DESCRIPTION OF THE TASK: Scan each line of the records for the word "Fernández" and extract the ones that have it.

[Collected data entries]
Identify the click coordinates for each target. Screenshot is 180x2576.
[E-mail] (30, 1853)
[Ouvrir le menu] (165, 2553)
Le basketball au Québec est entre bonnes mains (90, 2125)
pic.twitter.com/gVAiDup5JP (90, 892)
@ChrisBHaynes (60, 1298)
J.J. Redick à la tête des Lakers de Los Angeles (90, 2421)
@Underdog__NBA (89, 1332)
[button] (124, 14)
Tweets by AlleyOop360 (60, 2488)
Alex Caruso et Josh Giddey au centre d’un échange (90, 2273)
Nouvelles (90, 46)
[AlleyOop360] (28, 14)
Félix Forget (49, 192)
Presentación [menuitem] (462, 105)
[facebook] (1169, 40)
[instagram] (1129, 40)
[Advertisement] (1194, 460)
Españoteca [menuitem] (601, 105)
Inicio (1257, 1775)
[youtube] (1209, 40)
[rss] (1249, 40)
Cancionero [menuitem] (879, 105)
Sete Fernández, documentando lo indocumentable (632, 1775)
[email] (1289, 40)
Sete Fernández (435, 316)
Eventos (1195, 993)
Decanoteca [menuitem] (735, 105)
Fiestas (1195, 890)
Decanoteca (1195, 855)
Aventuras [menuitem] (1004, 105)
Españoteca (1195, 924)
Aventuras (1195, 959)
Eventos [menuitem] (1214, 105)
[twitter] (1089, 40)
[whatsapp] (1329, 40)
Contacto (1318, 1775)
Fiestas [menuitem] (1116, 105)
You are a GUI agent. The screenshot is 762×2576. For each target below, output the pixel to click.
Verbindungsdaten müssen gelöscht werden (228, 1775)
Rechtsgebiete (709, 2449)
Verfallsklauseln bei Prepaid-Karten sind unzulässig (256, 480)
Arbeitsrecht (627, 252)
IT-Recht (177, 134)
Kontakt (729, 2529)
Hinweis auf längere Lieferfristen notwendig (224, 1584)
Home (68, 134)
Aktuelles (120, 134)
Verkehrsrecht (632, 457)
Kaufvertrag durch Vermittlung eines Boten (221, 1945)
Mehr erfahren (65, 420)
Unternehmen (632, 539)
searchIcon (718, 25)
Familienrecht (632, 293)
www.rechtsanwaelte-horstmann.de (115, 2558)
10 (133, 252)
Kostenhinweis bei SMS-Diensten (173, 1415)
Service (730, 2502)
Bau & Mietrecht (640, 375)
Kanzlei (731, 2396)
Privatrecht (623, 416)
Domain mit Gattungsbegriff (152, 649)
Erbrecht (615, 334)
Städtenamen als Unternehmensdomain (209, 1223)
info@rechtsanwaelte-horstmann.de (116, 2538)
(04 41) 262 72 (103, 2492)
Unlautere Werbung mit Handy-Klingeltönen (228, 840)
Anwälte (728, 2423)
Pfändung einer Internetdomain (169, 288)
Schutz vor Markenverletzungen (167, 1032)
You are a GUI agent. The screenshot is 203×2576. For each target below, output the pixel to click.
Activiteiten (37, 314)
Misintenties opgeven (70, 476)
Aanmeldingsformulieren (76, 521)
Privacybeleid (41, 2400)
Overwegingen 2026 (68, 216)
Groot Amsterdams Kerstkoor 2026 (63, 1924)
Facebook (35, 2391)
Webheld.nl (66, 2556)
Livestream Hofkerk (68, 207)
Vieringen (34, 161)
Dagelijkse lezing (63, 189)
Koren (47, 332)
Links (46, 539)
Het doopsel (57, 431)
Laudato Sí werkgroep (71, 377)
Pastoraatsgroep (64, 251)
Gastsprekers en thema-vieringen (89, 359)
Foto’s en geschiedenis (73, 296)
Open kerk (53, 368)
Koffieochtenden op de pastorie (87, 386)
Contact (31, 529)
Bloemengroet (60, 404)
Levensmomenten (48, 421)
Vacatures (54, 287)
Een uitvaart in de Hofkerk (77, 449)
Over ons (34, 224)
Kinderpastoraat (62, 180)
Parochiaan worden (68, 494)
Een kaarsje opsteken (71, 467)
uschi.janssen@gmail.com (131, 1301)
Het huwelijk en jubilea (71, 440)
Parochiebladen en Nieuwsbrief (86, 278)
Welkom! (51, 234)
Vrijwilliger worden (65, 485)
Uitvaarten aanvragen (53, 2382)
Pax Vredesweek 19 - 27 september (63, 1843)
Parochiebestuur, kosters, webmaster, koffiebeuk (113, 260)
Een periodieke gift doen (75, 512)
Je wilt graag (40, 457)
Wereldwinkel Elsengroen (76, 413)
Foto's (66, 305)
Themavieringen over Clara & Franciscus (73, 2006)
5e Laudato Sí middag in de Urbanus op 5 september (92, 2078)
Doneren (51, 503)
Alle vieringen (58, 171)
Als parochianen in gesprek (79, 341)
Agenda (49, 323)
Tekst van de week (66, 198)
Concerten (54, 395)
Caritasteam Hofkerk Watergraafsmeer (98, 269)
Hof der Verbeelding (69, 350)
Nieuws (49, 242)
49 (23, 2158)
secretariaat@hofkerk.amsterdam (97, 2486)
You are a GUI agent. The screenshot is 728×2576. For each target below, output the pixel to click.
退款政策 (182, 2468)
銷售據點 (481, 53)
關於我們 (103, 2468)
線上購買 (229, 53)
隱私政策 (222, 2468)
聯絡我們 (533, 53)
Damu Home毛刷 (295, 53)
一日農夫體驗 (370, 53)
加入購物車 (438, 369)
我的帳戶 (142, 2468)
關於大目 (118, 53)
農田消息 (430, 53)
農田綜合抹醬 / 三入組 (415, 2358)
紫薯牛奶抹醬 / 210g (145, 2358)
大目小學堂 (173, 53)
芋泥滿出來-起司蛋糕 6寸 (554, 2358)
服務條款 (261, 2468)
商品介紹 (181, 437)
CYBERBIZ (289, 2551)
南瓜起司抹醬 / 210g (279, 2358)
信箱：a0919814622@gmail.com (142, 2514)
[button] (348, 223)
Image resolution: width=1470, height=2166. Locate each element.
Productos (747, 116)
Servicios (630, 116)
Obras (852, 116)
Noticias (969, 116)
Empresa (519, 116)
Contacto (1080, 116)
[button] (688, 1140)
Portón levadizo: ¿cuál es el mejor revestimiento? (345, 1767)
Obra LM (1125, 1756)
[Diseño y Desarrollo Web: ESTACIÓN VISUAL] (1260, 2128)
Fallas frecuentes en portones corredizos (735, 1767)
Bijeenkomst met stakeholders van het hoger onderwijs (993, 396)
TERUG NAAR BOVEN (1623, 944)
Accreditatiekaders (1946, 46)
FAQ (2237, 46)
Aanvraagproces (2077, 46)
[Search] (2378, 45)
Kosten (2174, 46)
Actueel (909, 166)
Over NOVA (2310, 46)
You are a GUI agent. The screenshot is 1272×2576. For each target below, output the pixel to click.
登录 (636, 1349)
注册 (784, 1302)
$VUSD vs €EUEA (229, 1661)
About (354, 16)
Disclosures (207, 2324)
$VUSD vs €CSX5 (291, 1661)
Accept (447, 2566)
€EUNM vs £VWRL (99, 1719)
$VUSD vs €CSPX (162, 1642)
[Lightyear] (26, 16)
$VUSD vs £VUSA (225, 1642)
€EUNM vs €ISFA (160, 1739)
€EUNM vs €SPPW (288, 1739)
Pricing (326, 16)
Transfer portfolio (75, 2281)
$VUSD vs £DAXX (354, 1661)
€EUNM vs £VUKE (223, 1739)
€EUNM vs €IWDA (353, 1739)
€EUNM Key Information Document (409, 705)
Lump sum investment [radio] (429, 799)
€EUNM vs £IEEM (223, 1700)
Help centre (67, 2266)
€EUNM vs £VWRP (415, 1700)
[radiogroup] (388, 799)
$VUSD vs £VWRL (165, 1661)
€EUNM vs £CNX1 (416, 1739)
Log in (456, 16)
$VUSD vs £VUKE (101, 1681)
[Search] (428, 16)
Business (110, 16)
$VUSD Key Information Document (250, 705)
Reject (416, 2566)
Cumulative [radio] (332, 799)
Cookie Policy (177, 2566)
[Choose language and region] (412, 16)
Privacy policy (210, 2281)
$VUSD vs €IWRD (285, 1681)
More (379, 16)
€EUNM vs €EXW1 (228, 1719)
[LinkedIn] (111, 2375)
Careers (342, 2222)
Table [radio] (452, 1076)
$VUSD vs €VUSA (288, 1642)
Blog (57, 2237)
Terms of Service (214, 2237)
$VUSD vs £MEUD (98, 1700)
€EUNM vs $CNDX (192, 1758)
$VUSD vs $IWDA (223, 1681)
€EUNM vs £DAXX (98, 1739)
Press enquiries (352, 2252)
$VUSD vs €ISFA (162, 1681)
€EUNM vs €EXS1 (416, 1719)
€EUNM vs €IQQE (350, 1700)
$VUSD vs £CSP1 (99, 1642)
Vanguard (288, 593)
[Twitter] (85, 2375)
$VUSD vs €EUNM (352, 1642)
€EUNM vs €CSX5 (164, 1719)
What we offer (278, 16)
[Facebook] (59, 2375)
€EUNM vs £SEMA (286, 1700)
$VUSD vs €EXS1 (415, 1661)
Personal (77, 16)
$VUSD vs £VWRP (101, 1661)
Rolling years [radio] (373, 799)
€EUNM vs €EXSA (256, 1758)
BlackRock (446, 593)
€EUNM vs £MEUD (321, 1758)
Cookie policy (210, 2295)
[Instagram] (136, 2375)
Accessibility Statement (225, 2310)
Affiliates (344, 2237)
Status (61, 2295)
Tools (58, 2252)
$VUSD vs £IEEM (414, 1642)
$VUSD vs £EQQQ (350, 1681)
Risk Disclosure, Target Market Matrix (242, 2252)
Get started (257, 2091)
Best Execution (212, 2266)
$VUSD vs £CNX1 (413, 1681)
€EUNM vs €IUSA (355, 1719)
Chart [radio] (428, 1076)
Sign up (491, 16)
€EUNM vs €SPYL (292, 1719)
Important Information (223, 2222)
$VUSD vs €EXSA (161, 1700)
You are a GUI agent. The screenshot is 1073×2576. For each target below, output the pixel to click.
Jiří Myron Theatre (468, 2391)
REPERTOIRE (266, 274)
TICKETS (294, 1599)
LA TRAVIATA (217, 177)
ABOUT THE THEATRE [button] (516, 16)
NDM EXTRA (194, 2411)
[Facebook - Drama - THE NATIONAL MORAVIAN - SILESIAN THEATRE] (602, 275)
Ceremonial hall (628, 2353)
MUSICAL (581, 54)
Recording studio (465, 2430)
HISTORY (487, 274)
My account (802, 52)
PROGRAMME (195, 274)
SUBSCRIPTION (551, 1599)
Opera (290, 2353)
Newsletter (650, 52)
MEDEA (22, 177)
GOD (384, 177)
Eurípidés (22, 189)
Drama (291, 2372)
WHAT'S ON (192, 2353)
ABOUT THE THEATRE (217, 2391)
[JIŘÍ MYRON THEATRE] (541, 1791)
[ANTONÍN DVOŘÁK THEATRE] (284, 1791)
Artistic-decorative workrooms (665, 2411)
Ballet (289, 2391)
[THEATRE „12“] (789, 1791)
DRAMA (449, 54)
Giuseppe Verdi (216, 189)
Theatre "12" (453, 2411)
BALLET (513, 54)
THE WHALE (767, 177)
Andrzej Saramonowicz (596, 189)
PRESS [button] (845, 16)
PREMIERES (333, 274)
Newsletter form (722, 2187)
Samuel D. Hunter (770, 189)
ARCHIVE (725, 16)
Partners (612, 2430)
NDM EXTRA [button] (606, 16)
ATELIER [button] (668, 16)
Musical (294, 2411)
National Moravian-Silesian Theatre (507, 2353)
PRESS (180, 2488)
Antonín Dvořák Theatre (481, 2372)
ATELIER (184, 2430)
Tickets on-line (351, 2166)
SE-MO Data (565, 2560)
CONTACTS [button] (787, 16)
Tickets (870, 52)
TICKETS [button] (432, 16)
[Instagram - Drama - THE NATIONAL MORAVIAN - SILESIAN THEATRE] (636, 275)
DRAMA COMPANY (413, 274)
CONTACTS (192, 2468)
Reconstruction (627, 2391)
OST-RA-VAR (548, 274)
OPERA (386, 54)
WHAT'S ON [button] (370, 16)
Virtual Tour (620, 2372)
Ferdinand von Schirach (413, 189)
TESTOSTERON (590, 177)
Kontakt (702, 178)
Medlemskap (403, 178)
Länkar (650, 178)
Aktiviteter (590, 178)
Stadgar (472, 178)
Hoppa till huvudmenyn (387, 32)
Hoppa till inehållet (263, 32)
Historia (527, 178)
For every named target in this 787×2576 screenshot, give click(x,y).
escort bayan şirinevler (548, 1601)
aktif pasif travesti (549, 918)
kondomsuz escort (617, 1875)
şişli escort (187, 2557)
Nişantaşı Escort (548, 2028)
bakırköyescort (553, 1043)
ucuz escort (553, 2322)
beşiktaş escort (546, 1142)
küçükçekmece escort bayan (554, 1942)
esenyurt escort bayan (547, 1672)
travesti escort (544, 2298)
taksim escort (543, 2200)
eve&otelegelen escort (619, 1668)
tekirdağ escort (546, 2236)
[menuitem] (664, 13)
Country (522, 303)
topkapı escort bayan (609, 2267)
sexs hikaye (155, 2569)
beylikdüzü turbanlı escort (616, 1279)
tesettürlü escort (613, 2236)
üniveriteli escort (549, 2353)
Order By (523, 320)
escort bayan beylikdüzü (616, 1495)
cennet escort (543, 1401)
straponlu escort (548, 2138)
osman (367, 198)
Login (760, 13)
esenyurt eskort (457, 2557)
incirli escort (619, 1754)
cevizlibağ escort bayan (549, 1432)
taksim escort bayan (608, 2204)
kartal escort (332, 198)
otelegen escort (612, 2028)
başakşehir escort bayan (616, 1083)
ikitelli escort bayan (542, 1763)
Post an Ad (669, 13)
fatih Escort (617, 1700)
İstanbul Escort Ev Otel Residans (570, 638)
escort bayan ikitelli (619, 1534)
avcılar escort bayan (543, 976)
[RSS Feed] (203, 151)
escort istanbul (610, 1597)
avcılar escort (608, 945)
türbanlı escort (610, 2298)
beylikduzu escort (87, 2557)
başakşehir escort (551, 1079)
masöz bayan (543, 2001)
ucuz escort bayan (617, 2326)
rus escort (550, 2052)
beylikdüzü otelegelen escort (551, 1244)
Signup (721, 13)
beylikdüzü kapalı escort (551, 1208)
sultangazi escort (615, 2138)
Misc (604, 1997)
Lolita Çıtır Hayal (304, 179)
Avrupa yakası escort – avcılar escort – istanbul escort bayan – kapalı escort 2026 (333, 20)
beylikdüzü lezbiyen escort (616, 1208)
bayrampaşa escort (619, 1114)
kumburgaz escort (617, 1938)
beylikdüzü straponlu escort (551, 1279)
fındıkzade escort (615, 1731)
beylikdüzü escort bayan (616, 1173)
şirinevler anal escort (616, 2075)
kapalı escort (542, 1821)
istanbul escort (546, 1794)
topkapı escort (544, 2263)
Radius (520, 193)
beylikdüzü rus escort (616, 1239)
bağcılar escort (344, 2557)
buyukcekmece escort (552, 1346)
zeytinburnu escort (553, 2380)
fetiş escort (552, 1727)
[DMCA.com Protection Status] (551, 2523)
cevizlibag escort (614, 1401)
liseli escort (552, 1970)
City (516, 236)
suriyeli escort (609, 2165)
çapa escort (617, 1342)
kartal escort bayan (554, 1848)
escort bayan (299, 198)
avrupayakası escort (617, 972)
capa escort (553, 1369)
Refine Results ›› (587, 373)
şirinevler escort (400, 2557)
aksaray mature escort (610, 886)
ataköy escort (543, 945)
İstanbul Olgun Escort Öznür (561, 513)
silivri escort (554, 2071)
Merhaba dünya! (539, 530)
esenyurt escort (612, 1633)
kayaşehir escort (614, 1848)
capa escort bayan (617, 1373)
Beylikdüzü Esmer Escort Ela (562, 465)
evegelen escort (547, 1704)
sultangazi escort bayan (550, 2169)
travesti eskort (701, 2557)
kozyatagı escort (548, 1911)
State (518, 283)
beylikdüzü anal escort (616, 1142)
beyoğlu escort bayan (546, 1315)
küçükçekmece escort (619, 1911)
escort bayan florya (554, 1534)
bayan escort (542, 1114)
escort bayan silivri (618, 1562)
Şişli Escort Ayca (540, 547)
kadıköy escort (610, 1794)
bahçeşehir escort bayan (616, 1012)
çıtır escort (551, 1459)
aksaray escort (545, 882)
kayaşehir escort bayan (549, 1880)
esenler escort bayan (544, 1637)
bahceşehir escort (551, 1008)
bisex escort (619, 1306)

SOLUTION TO THE EXERCISE:
Sete Fernández, documentando lo indocumentable (632, 1775)
Sete Fernández (435, 316)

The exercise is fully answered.